Advanced Protection Mode

Android Advanced Protection Mode (AAPM) is a new feature aimed at enhancing the security of Android devices for at-risk users. It functions as a single setting that implements a set of pre-determined configurations designed to bolster device protection. AAPM prioritizes security over some potentially diminished functionality and usability, meaning some features might be restricted to minimize the attack surface.

Impact

The impact towards developers is described in the following:

  • Functionality: AAPM operates as a single setting that activates a collection of security configurations designed to enhance the protection of at-risk users' devices. It will introduce changes to the behavior of certain services, which app developers will need to address.
  • Signal to Subscribed Apps: Upon a user enabling AAPM, a signal will be transmitted to all subscribed applications. This signal is a notification to these applications to adapt to the altered behavior of the features enabled by AAPM.
  • App Modifications: Developers of subscribed applications are required to modify their apps to comply with the behavioral changes triggered by AAPM. Examples of such modifications include:
    • Adjusting app logic to accommodate the disabling of 2G and WEP network connections.
    • Modifying app behavior to align with the prevention of sideloading.
    • Adapting to the presence of forensic logging.
    • Adjusting functionalities related to call handling due to the blocking of calls from unknown numbers.
    • Integrating with or accommodating spam protection mechanisms for links within messaging apps.
    • Including additional mitigations from app developers to further protect at-risk users.
  • Target Audience: Primarily, AAPM is anticipated to affect apps that incorporate security features tailored for users with heightened security awareness. These apps stand to benefit from automatic activation when a user opts for AAPM.

Integrate with AAPM

In order to use the relevant APIs the following permission needs to be declared

<uses-permission android:name="android.permission.QUERY_ADVANCE_PROTECTION_MODE" />

The following APIs are from the newly introduced AdvanceProtectionManager system service.

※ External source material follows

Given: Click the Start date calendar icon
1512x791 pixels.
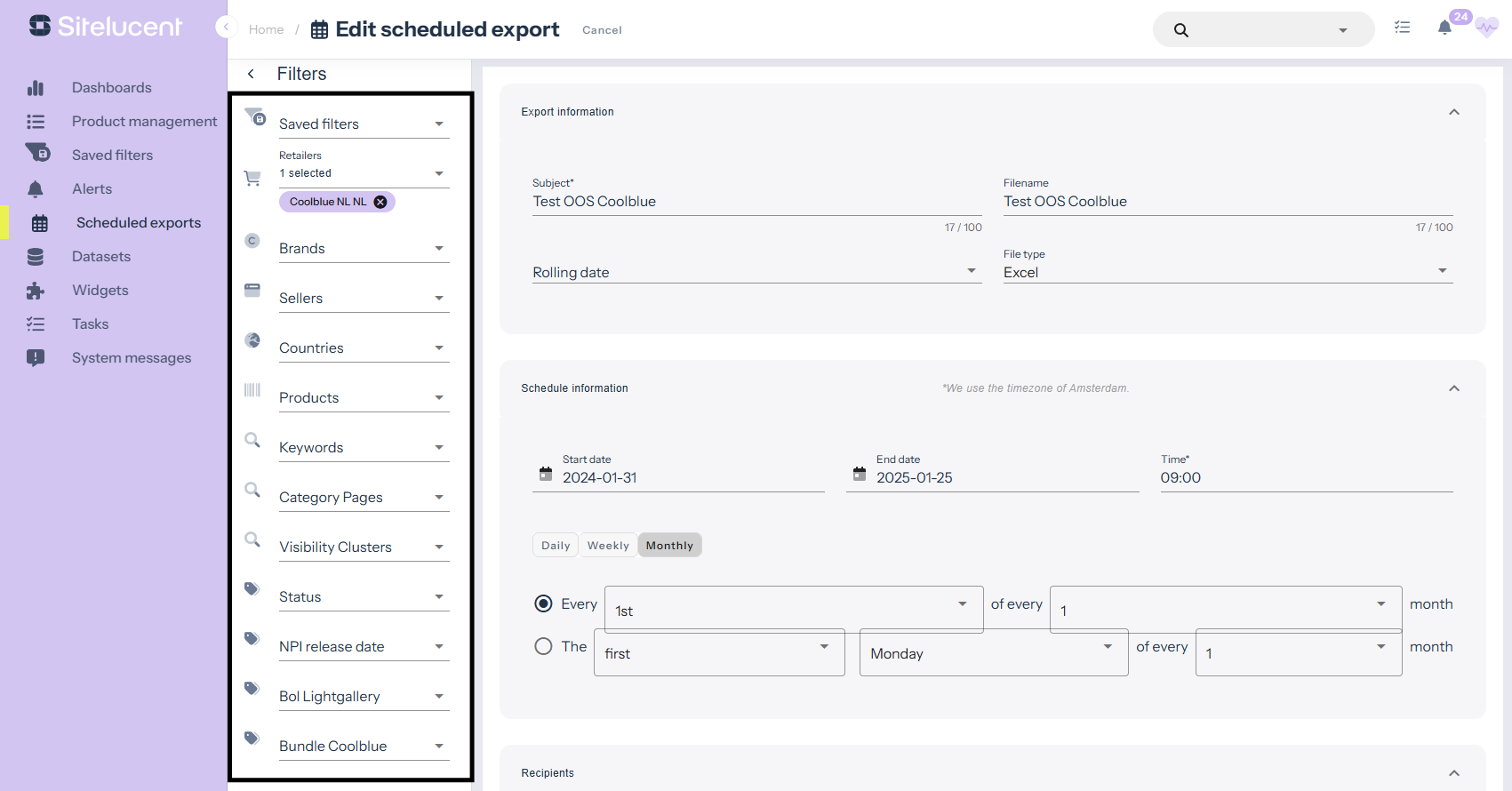Looking at the screenshot, I should tap(546, 475).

public class AdvancedProtectionManager() {
  // Check the current status
  public boolean isAdvancedProtectionEnabled();

  // Be alerted when status changes
  public void registerAdvancedProtectionCallback(Executor executor, Callback callback);

  public void unregisterAdvancedProtectionCallback(Callback callback);
}

public class Callback() {
  // Called when advanced protection state changes
  void onAdvancedProtectionChanged(boolean enabled);
}